FirstMatch(Country) in in the Extra column means that as soon as we have produced one matching record combination, short-cut the execution and jump back to table Country.

FirstMatch's query plan is very similar to one you would get in MySQL:

MySQL [world]> explain select * from Country  where Country.code IN (select City.Country from City where City.Population > 1*1000*1000) and Country.continent='Europe';
+----+--------------------+---------+----------------+--------------------+-----------+---------+-------+------+------------------------------------+
| id | select_type        | table   | type           | possible_keys      | key       | key_len | ref   | rows | Extra                              |
+----+--------------------+---------+----------------+--------------------+-----------+---------+-------+------+------------------------------------+
|  1 | PRIMARY            | Country | ref            | continent          | continent | 17      | const |   60 | Using index condition; Using where |
|  2 | DEPENDENT SUBQUERY | City    | index_subquery | Population,Country | Country   | 3       | func  |   18 | Using where                        |
+----+--------------------+---------+----------------+--------------------+-----------+---------+-------+------+------------------------------------+
2 rows in set (0.01 sec)

and these two particular query plans will execute in the same time.
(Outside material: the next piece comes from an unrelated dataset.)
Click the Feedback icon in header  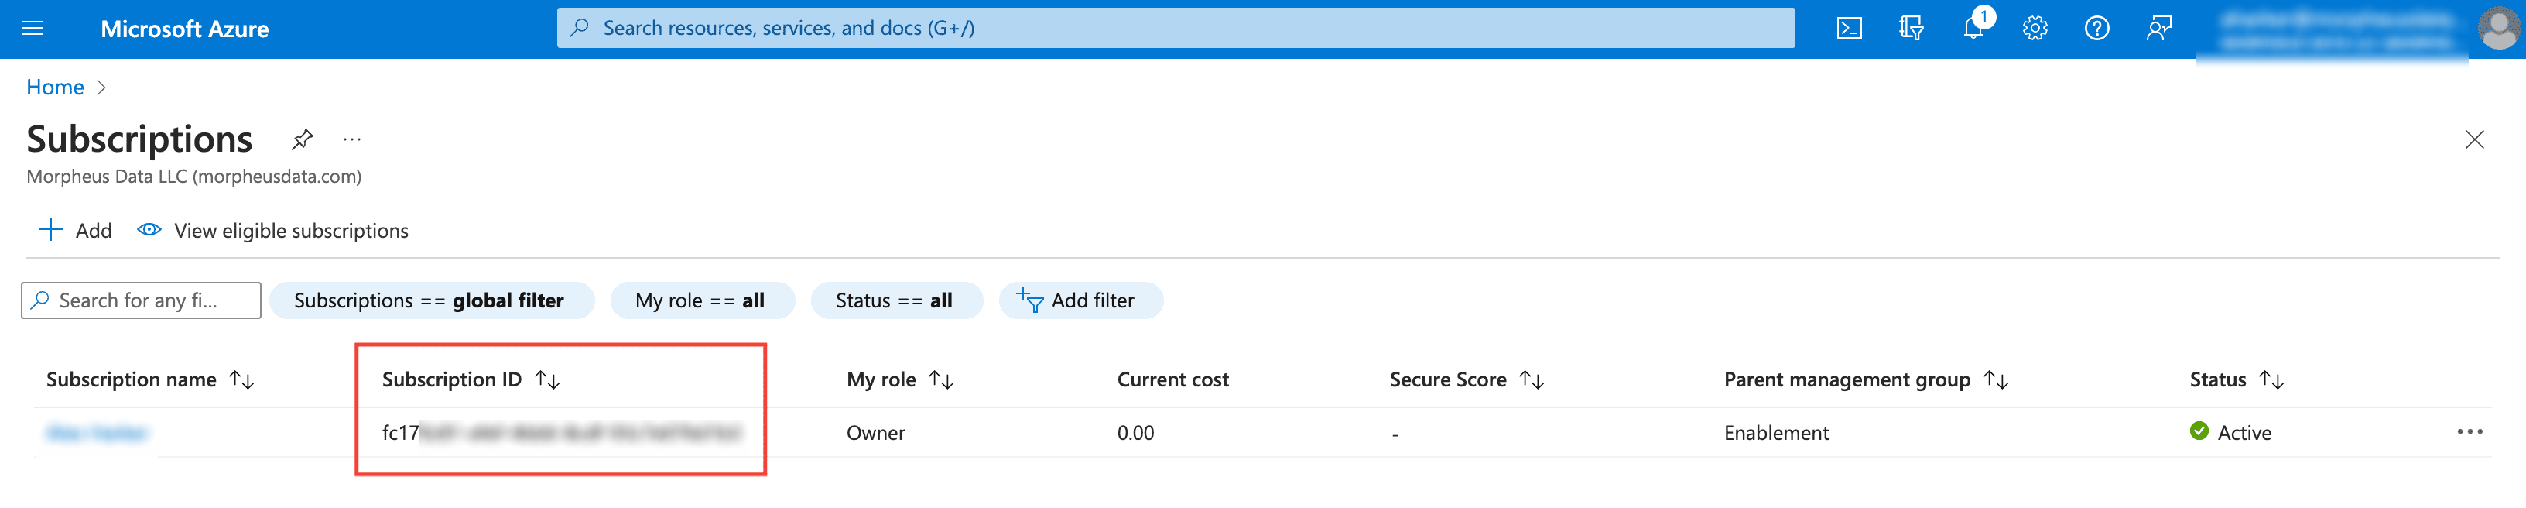[2158, 28]
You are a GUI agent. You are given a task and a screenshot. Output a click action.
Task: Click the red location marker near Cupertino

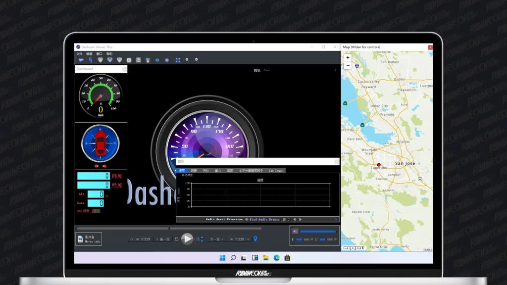tap(379, 165)
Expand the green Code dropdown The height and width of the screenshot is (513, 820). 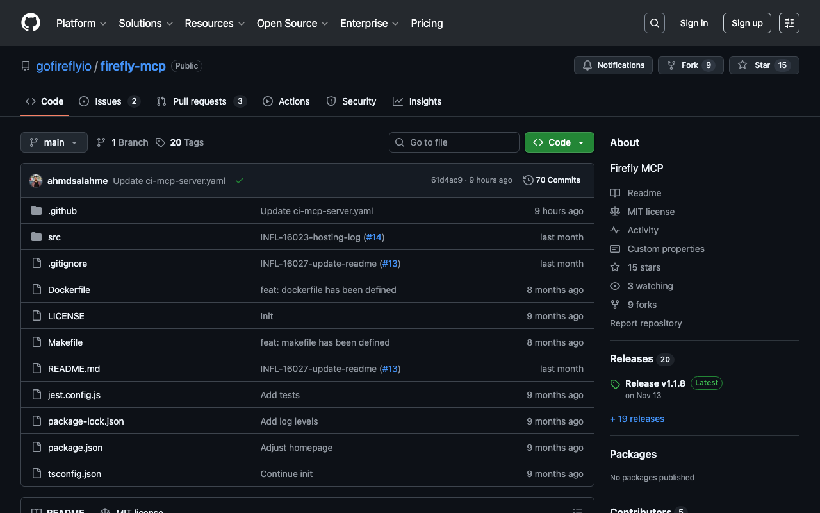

Difference between FirstMatch and IN->EXISTS

General idea behind FirstMatch strategy is the same as one behind IN->EXISTS transformation, however, FirstMatch has several advantages:

  • Equality propagation works across semi-join bounds, but not subquery bounds. Therefore, converting subquery to semi-join and using FirstMatch can still give a better execution plan (TODO example)
  • There is only one way to apply IN->EXISTS strategy and MySQL will do it unconditionally. with FirstMatch, the optimizer can make a choice whether it should run FirstMatch strategy as soon as all tables used in the subquery are in the join prefix, or at some later point in time (TODO: example)

FirstMatch factsheet

  • FirstMatch strategy works by executing the subquery and short-cutting its execution as soon as the first match was found.
  • This means, subquery tables must be after all of parent select's tables that are referred from the subquery predicate.
  • EXPLAIN shows FirstMatch as "FirstMatch(tableN)"
  • The strategy can handle correlated subqueries
  • But it cannot be applied if the subquery has meaningful GROUP BY and/or aggregate functions.